In three separate letters, committee chairman Kevin Brady (R-TX) and Health Subcommittee chairman Peter Roskam (R-IL) expressed their pleasure with CMS’s recent efforts but specified areas where they would like to see further action.

For hospitals, they wrote that they seek further red-tape cutting in the areas of Medicare conditions of participation, facility co-location, hospital quality star ratings, and meaningful measures.

For post-acute-care providers, they want CMS to address the long-term acute-care hospital 25 percent rule, to hold more inpatient rehabilitation facility open-door forums, and to address skilled nursing facility consolidated billing, documentation to satisfy home health eligibility, and hospice medical review audits.

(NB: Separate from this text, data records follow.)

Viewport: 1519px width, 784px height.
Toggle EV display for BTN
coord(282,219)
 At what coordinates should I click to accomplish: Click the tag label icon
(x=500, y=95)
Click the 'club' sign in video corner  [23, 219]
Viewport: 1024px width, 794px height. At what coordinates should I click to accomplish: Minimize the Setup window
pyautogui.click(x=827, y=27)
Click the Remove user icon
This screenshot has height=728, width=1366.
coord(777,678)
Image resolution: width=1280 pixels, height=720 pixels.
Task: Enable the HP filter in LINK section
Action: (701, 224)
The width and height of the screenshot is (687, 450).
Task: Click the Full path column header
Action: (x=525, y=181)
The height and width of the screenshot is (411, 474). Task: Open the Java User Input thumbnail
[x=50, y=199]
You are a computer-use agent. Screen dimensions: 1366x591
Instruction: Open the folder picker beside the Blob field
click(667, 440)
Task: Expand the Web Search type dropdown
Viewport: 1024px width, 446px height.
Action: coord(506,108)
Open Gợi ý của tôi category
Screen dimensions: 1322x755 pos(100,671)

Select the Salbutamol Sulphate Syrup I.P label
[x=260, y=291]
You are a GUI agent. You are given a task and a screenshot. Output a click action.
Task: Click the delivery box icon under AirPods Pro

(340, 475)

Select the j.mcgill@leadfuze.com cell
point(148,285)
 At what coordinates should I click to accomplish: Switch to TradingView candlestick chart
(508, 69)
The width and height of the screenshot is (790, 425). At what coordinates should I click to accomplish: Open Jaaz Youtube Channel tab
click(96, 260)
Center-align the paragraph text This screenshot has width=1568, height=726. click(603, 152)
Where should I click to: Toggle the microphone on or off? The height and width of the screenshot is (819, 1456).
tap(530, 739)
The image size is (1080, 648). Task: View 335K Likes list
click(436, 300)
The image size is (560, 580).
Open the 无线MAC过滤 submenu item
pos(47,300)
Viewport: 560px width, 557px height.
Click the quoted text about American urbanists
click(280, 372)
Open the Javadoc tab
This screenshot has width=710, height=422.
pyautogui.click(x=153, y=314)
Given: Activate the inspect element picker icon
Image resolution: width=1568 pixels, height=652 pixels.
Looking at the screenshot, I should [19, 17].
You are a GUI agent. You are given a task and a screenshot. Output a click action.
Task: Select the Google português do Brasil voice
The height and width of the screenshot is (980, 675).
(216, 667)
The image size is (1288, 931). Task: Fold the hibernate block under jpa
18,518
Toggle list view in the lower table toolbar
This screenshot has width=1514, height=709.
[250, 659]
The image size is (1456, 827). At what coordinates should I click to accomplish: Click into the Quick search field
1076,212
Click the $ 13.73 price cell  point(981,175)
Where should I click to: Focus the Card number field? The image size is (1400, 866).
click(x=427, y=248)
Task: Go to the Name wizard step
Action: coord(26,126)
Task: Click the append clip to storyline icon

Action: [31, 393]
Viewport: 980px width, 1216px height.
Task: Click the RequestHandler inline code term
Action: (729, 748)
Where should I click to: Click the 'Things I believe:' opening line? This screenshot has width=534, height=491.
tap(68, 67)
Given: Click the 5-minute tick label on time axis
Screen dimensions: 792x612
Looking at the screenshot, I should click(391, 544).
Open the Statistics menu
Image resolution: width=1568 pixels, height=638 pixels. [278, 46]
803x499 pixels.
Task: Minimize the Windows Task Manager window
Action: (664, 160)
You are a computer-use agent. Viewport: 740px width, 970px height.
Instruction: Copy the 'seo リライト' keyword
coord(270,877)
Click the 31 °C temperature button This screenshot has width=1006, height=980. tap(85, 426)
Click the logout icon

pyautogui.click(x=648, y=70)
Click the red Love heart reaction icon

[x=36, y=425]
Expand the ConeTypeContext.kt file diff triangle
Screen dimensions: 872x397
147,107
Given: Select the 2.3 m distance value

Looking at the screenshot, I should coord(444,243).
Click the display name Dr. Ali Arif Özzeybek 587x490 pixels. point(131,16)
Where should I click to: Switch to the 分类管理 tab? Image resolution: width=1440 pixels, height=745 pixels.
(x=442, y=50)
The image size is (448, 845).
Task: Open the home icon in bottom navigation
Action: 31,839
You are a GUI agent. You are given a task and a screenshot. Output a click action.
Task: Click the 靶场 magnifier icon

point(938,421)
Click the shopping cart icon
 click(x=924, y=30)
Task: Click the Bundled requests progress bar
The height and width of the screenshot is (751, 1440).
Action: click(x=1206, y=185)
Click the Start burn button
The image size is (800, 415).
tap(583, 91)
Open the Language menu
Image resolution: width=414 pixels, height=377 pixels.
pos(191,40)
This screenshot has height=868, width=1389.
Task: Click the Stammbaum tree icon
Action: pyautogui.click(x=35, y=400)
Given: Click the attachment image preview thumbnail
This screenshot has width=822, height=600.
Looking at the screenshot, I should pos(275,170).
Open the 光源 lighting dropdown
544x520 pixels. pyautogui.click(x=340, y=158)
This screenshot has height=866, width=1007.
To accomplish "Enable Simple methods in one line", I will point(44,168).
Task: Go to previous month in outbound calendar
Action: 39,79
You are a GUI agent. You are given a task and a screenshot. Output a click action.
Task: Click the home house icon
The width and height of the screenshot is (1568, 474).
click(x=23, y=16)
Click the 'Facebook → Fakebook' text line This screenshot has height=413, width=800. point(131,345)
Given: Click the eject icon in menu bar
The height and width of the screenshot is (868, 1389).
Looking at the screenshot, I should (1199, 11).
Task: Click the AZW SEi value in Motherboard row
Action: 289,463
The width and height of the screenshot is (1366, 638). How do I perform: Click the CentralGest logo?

And for physicians, they urged CMS to continue working to improve the Medicare physician fee schedule, the outpatient prospective payment system, and payments for durable medical equipment and other medical equipment and supplies.

Go here to see the Ways and Means letter addressing hospital issues, here to see the letter addressing post-acute care issues, and here to see the letter addressing physician issues.

Medicare Announces FY 2019 Inpatient Payments

The Centers for Medicare & Medicaid Services has released its FY 2019 payment schedule for Medicare inpatient services.

Highlights of the FY 2019 inpatient prospective payment system regulation include:

  • A 1.75 percent increase in fee-for-service rates.
  • A $1.5 billion increase in Medicare disproportionate share hospital payments (Medicare DSH).
  • Major reductions of the quality measures hospitals must report for Medicare’s inpatient quality reporting and value-based purchasing programs.
  • A requirement that hospitals post their standard charges on the internet.

Learn about these and other aspects of Medicare’s FY 2019 inpatient prospective payment system regulation by seeing this Medicare fact sheet or go here to see the 2593-page (!) regulation itself.